Re: I created a Python 3 port of UXP out of boredom...

Post by __Sandra__ » 2026-04-03, 11:15

I removed "sys.stderr.write(stdout.decode(encoding='utf-8'))" line from file expandlibs_exec.py and the build was successful.

I also noticed a peculiarity that in the source files the files have a “0x0A” line ending. After building and packaging, all files began to have line ending “0x0D 0x0A”.

User avatar
Drugwash
Lunatic
Lunatic
Posts: 355
Joined: 2016-01-28, 12:08
Location: Ploieşti, Romania

Re: I created a Python 3 port of UXP out of boredom...

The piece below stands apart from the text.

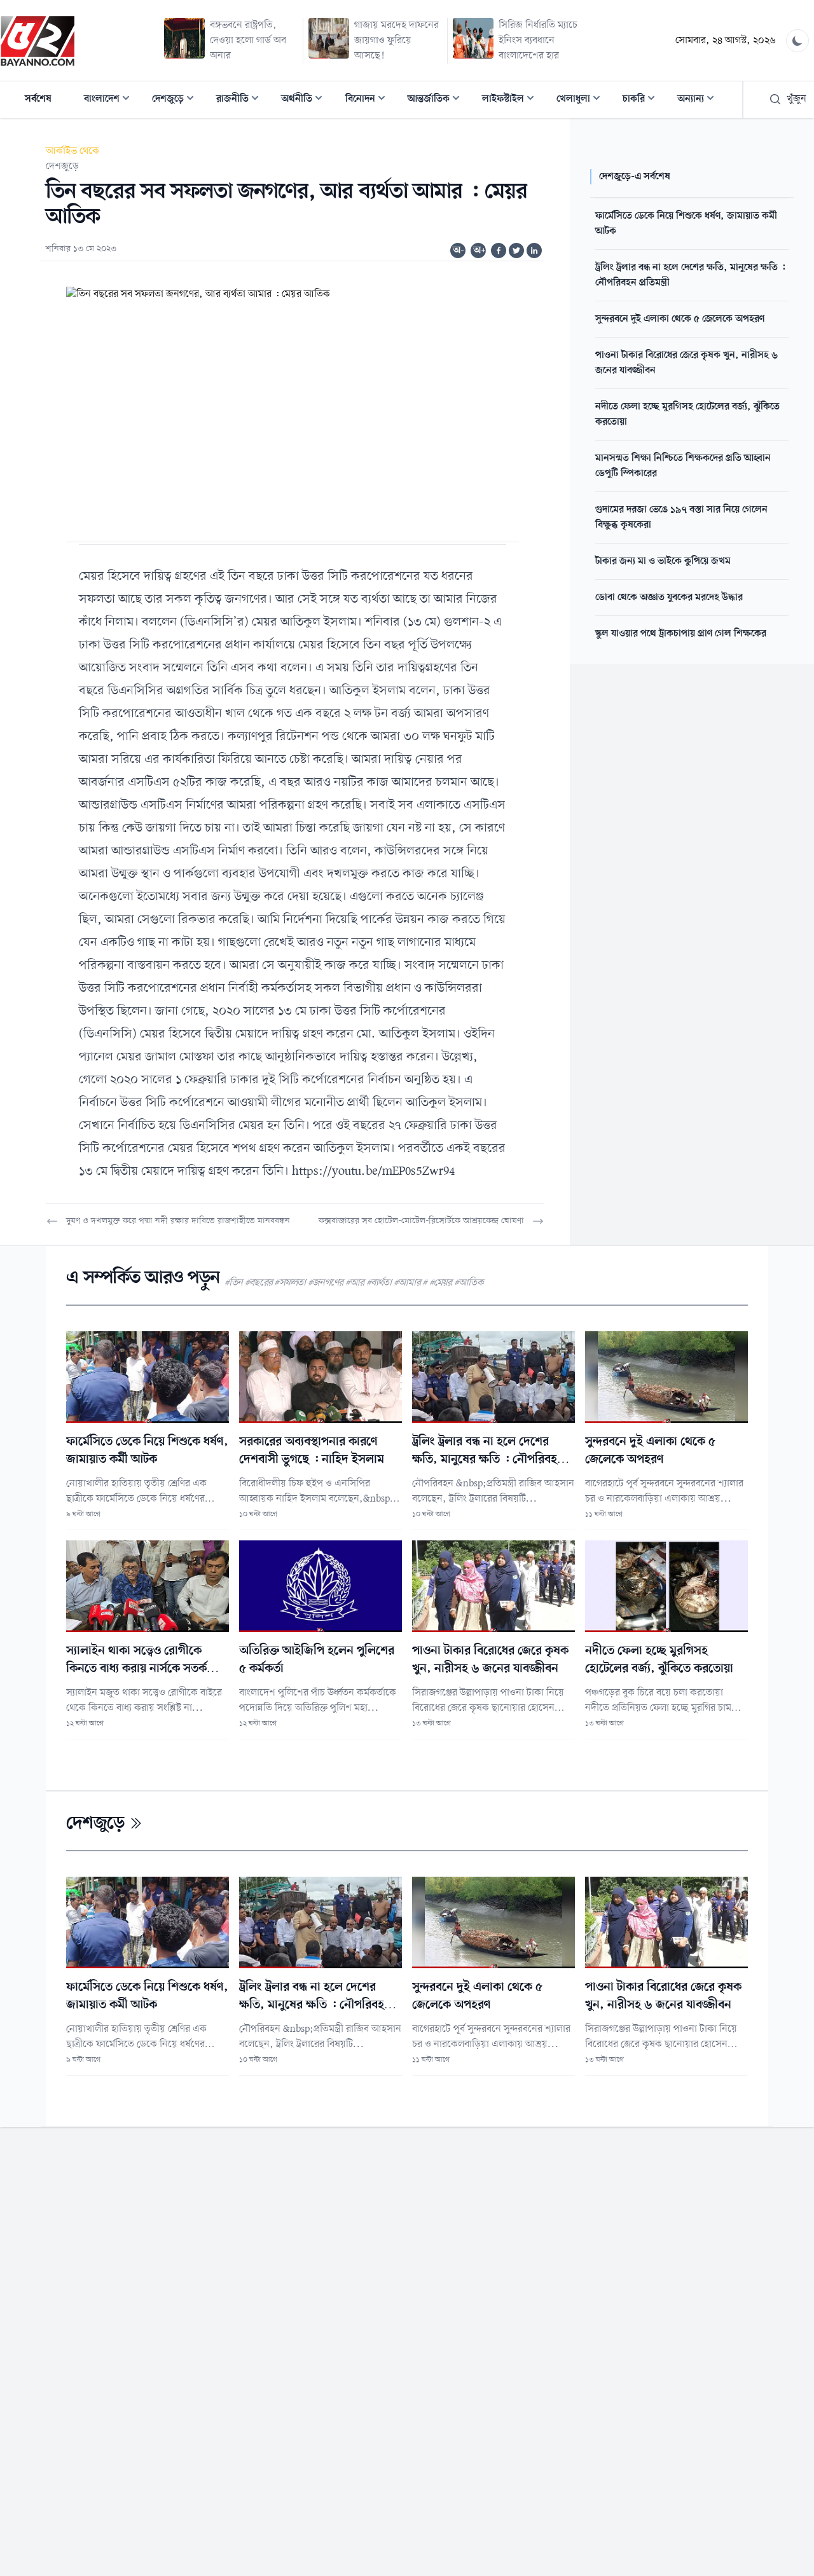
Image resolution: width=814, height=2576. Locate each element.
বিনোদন (369, 100)
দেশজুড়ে (177, 100)
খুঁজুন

Post by Drugwash » 2026-04-03, 11:28

__Sandra__ wrote:
2026-04-03, 08:30
UnicodeDecodeError: 'utf-8' codec can't decode byte 0x91 in position 3: invalid start byte
Was about to forward the idea to try detecting byte string encoding first using chardet.detect() and selecting best confidence, then pass selected encoding to decode() instead of utf-8. However a quick test revealed the fact that chardet is no longer part of the default Python3 installation at least since Python 3.9 if not earlier. Substitutes could be charset_normalizer or cchardet but those are external modules too. Dunno of any similar other default module that'd be available in all [usable] Python3 versions. Which means, even trying to install any of those modules in the venv might fail if the user has no Internet access. :(

Or am I way off-track here? Can a prebuilt venv be deployed with the UXP code so that all necessary Python modules would be readily available? Maybe that's already the case, dunno. :?
I removed "sys.stderr.write(stdout.decode(encoding='utf-8'))" line from file expandlibs_exec.py and the build was successful.
That line seems to only serve for debugging so it seems safe to omit it, but it may be better to use the correct character decoding so any error/debug/info message could be displayed as intended.
I also noticed a peculiarity that in the source files the files have a “0x0A” line ending. After building and packaging, all files began to have line ending “0x0D 0x0A”.
Source files use *nix line-ending by default. SInce you're using Windows it makes sense that resulting files would have a Windows line-ending.

User avatar
athenian200
Contributing developer
Contributing developer
Posts: 1682
Joined: 2018-10-28, 19:56
Location: Georgia

Re: I created a Python 3 port of UXP out of boredom...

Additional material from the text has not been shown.